● What to produce
Return each line of the data below exactly, omitting any pictures.

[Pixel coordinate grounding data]
○ ○ ○
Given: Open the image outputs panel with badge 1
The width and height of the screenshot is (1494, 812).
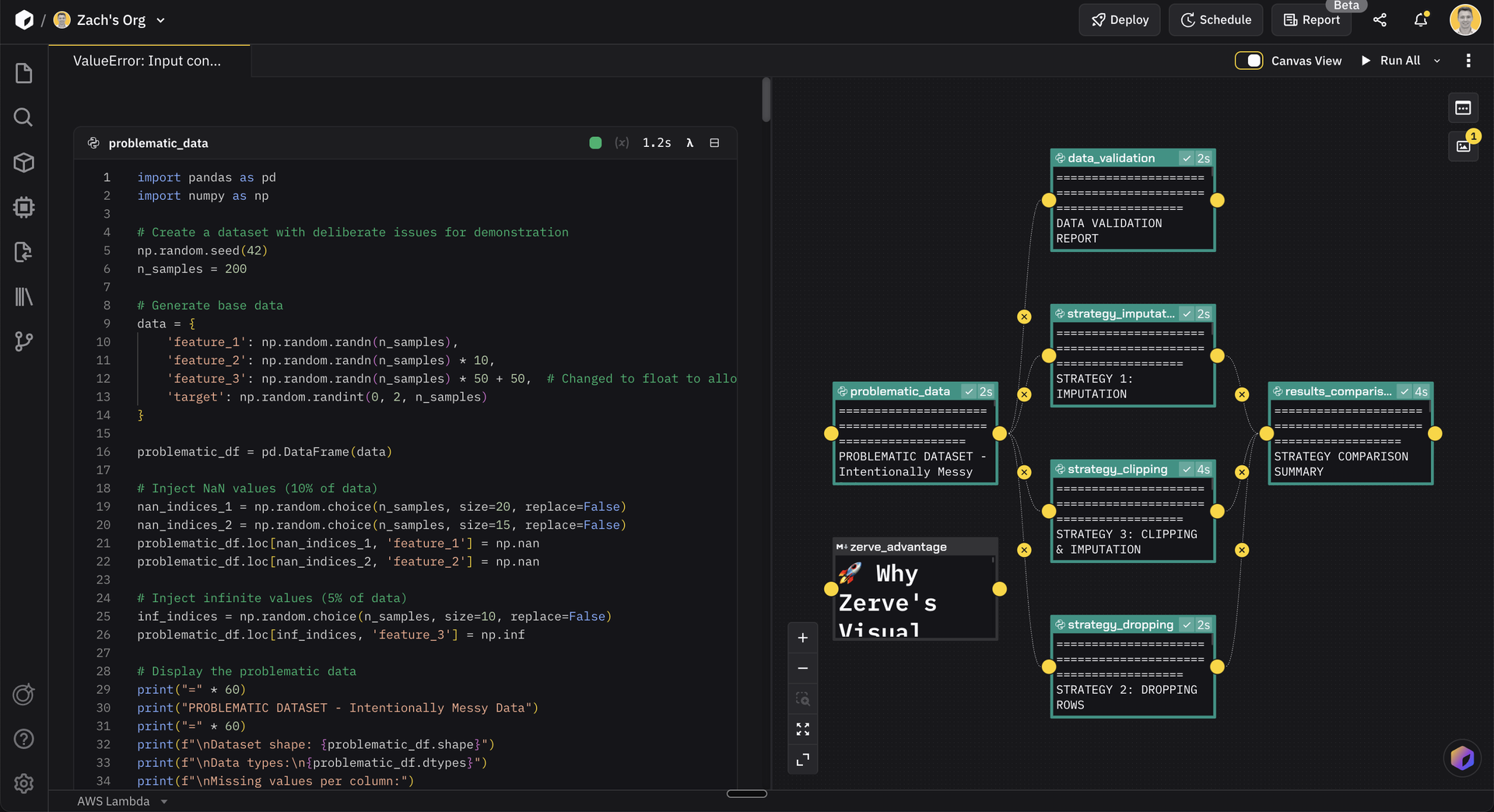Looking at the screenshot, I should point(1463,145).
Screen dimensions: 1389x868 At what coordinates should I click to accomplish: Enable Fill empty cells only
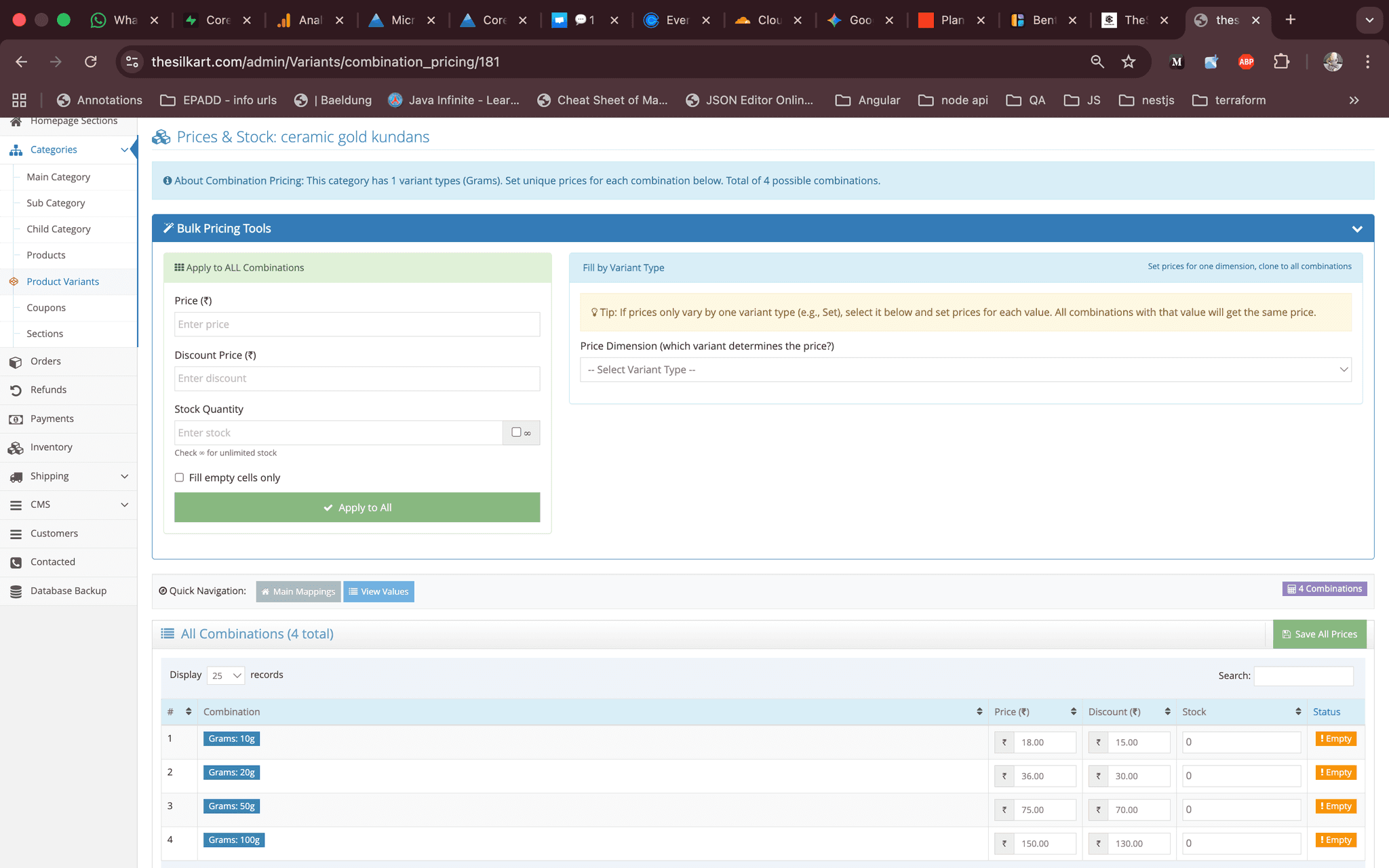click(180, 478)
○ ○ ○
● Result for this task
Given: Open the image outputs panel with badge 1
The width and height of the screenshot is (1494, 812).
Looking at the screenshot, I should point(1463,145).
Screen dimensions: 1389x868 At what coordinates should I click to accomplish: Enable Fill empty cells only
click(180, 478)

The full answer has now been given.